The Gaggies are named after Hayes Gahagan, an independent candidate for the U.S. Senate in 1978, remembered fondly for announcing that enemies unknown had altered his campaign photos by inserting subliminal images of genitalia in, among other places, the part in his hair. In spite of some careful checking, no independent observer was ever able to develop any prurient interest in Gahagan's hairline.
Nevertheless, without the standard he set, I doubt we'd have had former Democratic gubernatorial candidate Tom Connolly getting arrested on Halloween for dressing up as Osama bin Laden, complete with toy assault rifle and fake grenades, to protest the Taxpayers' Bill of Rights.
That's a legacy worth honoring. The envelope, please.
The I-Think-The-Office-You-Want-Is-Down-The-Hall-And-To-The-Left Award goes to Eric DesMarais, an independent candidate for the state Senate from Bangor. Asked by the Bangor Daily News for his top priority if elected, DesMarais said it would be the "immediate withdrawal of American troops from Afghanistan and Iraq." After he'd used his lofty position as a freshman in the Maine Senate to accomplish that, he also intended to end the "two-party corporate monopoly" and bring about a "democratic redistribution of wealth."
The Apparently-You've-Never-Met-The-Guy Award goes to Inc. magazine for being the first publication ever to describe Democratic Gov.
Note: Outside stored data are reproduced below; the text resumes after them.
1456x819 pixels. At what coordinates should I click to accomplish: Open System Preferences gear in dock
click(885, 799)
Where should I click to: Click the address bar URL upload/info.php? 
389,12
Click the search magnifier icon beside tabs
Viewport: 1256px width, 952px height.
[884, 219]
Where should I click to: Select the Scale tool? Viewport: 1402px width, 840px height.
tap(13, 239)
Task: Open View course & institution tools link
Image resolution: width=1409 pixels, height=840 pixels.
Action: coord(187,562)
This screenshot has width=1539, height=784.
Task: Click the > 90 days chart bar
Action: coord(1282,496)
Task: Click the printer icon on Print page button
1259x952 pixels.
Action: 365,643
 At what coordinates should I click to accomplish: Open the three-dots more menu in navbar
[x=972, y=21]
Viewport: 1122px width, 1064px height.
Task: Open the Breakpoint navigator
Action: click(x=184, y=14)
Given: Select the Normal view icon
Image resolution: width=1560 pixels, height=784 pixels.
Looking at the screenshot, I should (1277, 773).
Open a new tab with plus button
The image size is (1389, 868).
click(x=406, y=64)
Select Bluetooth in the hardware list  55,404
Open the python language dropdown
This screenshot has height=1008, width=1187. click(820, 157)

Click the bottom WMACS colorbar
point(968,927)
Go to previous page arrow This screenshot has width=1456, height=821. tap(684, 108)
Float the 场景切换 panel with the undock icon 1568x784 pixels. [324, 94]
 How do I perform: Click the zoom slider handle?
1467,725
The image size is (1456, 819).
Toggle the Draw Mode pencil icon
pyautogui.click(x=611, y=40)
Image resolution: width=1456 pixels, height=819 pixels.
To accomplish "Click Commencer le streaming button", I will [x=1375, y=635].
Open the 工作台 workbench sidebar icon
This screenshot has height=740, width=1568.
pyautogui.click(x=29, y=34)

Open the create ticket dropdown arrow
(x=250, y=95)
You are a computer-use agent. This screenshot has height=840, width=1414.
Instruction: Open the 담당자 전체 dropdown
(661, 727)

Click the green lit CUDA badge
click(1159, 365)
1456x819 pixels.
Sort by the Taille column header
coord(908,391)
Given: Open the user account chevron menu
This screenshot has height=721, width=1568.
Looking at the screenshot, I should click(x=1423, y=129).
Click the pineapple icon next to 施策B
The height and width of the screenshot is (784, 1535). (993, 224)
John Baldacci as a "Policy wonk." The magazine did come closer to the truth in saying Baldacci's accomplishments had been "mitigated by mistakes, failures or oversights."
The Reaching-The-Fringe-Voters Award goes to Portland City Council candidate Kevin Donoghue for the large campaign sign displayed on Main Street in Farmington, a town approximately 90 miles from the district Donoghue sought to represent.
The Speaking-Up-For-The-Fringe-Voters Award goes to Don Tuttle of Augusta, who seemed less than enthralled with mayoral candidate Roger Katz's professionally produced poster near the Civic Center, which claimed Katz would be "A Mayor For All of Us." Tuttle's small homemade sign next to it said, "Except Me!"
The Are-You-Only Insecure-About-Your-Looks-Or-Is-It-Your-Sexuality-Too Award goes to Portland Press Herald columnist Bill Nemitz for his Oct. 25 piece complaining about a re-election ad Portland School Committee member Stephen Spring ran in a gay newspaper, in which Spring described himself as "Gay, Green and Gorgeous." After disputing Spring's claim that he was, in fact, gorgeous, Nemitz implied homosexual candidates should return to the closet, because, "It also remains to be seen what kind of homophobic hay the Christian Civic League of Maine might make out of the gay school committee member who uses sexual innuendo as a campaign strategy." As if anyone would care.
The Biggest-Waste-Of-Water-And-Ink Award to the Lewiston Sun Journal for the, uh, off-beat aspects of its gubernatorial coverage. First, the newspaper plopped five goldfish in a tank of Androscoggin River water, named each one after a candidate and put them in front of a Web cam to "highlight water-quality issues." The lucky fish died. The survivors were subjected to cutesy reports each day and visits from their namesakes. (Where's PETA when you need it?) Then, the Sun Journal, in a desperate attempt to appear hip to 20-somethings who don't read daily papers, asked the candidates for governor a series of pop-culture questions - such as how often they drink Moxie, whether they drive a greasecar or an SUV, and what kind of underwear they prefer. Hey, dudes, welcome to MTV, circa 1992.
The Tom-Connolly-Must-Be-Secretly-Running-Your-Campaign Award to GOP gubernatorial candidate Chandler Woodcock, who managed to keep stories about his repeated failures to pay his taxes on time on the front pages for three consecutive days in late October. The whole issue would have disappeared in 24 hours if Woodcock had just shut up. Of course, he also could have revealed his tax problems himself months ago, thereby avoiding a last-minute ambush. But Woodcock and his secret campaign manager were probably too busy trying to find an Osama bin Laden costume that went well with his bow tie.
That's our award show for this year. Goodnight, Hayes Gahagan, wherever you are. I hope you're keeping your hairline properly covered.